バンドネオンという楽器も、弾く人間もロコだ(気が狂っている)、とピアソラがよく言っていた。オリヴィエの人生もかなり変だ。子供の頃、夏三ヶ月はロマ(ジプシー)と暮らす。エリート音楽家になった兄フィリップ(ピエール・ブーレーズから「私の音楽の息子」と呼ばれている)と全く違い芸術大学で絵画や彫刻を習った。その後、メトロでバクパイプも吹くし、楽器製造、修理を6年もやる。そして中古楽器屋でバンドネオンを購入。パリのストリートで弾く。ある日、市場で弾いていると、「今、お金を使い果たしちゃったのであげられないけど、これからパーティがあるんだ。来ないか?」と言われついて行く、そこにいたのがオラシオ・フェレールとファン・ホセ・モサリーニ。それ以来、二人とは深く繋がる。(特にオラシオ・フェレール)
その後、ストリートで、リベルテーラにも会い、ミュージシャン仲間での紹介の輪が広がる、と言った具合だ。当時有名なタンゴ劇場があったせいもあり、頻繁にブエノスのタンゴミュージシャンがパリにいた。彼の奥さんはアイスランド出身のクラシックピアニストで家にピアノがあるので、セステート・マジョールなどはいつも彼の家でリハーサルをしていたそうだ。キチョの日常など興味深く聞いた。
ピアソラの評伝本にでていたくだりを聞くと、「そうそう、ピアソラがリヨンでバンドネオンを壊してしまい、ラウラさんが私の所に修理の依頼にきたんだ。壊れたところだけでなく全部丁寧にチェックし調整したんだ。後で何言われるかわからないしね。見てみるとすごく酷い状態だったし、中はほこりだらけ。ビックリしたよ。彼が修理を喜んでくれたようなので嬉しかった。」
バンドネオンがドイツの地方の教会で使われていたという話は、エピソードとしておもしろいからみんなが(特にピアソラが)言うようになったのではないか、と教えてくれる。実際は、ドイツの地方都市で踊りの伴奏として使っていたコンセルティーナが、こんな音もほしい、あんな音もほしい、ということでどんどんボタンが増えていって、押し・引きで音も違ってきて、手のつけられない状態になってしまったのが今のディアトニック・バンドネオンではないか、という。
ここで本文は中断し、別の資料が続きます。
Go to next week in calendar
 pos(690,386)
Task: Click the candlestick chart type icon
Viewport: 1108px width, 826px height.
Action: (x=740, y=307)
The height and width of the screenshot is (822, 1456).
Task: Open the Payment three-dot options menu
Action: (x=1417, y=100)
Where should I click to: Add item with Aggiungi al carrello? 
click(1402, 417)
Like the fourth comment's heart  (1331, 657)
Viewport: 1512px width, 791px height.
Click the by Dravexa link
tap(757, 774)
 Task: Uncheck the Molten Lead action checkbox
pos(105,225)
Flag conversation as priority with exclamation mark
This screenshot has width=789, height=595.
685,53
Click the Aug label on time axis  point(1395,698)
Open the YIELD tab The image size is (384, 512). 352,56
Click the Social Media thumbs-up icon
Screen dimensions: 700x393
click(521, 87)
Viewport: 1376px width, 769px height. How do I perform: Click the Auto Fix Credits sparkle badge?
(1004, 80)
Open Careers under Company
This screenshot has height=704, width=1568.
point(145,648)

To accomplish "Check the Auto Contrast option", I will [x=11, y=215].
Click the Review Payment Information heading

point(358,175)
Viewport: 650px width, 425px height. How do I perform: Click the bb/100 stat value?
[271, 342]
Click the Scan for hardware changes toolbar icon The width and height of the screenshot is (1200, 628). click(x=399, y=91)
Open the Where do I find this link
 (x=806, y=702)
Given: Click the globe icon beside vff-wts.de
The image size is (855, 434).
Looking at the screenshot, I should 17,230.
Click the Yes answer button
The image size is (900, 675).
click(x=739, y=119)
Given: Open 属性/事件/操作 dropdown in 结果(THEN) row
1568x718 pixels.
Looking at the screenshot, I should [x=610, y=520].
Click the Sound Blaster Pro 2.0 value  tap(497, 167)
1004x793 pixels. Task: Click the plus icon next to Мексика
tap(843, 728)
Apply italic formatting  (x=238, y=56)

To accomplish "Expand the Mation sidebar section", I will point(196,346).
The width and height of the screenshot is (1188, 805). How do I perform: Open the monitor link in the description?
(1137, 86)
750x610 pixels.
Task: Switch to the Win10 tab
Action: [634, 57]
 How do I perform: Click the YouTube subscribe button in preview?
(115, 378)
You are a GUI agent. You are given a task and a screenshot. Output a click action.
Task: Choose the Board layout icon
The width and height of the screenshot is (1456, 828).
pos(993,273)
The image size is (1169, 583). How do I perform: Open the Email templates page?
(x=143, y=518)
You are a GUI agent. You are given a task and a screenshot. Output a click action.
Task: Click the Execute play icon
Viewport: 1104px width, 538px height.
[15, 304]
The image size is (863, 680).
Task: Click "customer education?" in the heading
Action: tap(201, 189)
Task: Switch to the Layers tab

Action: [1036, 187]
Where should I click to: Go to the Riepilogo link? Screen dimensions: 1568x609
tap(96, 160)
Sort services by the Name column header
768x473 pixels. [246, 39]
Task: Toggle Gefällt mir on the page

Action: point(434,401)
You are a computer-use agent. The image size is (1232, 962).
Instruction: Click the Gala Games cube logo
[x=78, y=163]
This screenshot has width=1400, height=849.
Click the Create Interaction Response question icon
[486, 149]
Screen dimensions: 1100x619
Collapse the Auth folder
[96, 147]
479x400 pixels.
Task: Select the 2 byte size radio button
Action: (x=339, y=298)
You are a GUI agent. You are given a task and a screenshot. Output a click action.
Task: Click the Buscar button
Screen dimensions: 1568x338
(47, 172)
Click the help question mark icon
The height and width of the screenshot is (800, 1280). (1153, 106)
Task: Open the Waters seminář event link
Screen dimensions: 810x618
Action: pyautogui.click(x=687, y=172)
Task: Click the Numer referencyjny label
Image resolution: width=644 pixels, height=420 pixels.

四つの楽器を(右手、左手、押し、引き)一辺に弾かねばならない、そりゃロコになるよ、ということ。ちなみにオリヴィエはクロマティック・バンドネオンなので多少楽だ。彼は独自の低いGの音を1つ付け足している。それほど自由な楽器だとは知らなかった。
午後から夜まで、高場さん峰さんとリハーサルをする。オリヴィエは全部の曲を知っているばかりでなく、全部の歌詞を知っている。歌詞を頭で歌いながらフレーズを作っていくので、アルゼンチンタンゴ独特の節回しになるという。峰さんのフレージングをビックリしていた。スペイン語を日常的にしゃべっているフレーズに聞こえるというのだ。いいぞいいぞ。リハ中時々、曲の進展に詰まると、オリヴィエ、峰さん、高場さんと三人で歌いながら(がなりながら?)進める。いかにも楽しそうだ。あ〜やっぱり私は部外者なのかなと思ってしまう瞬間だった。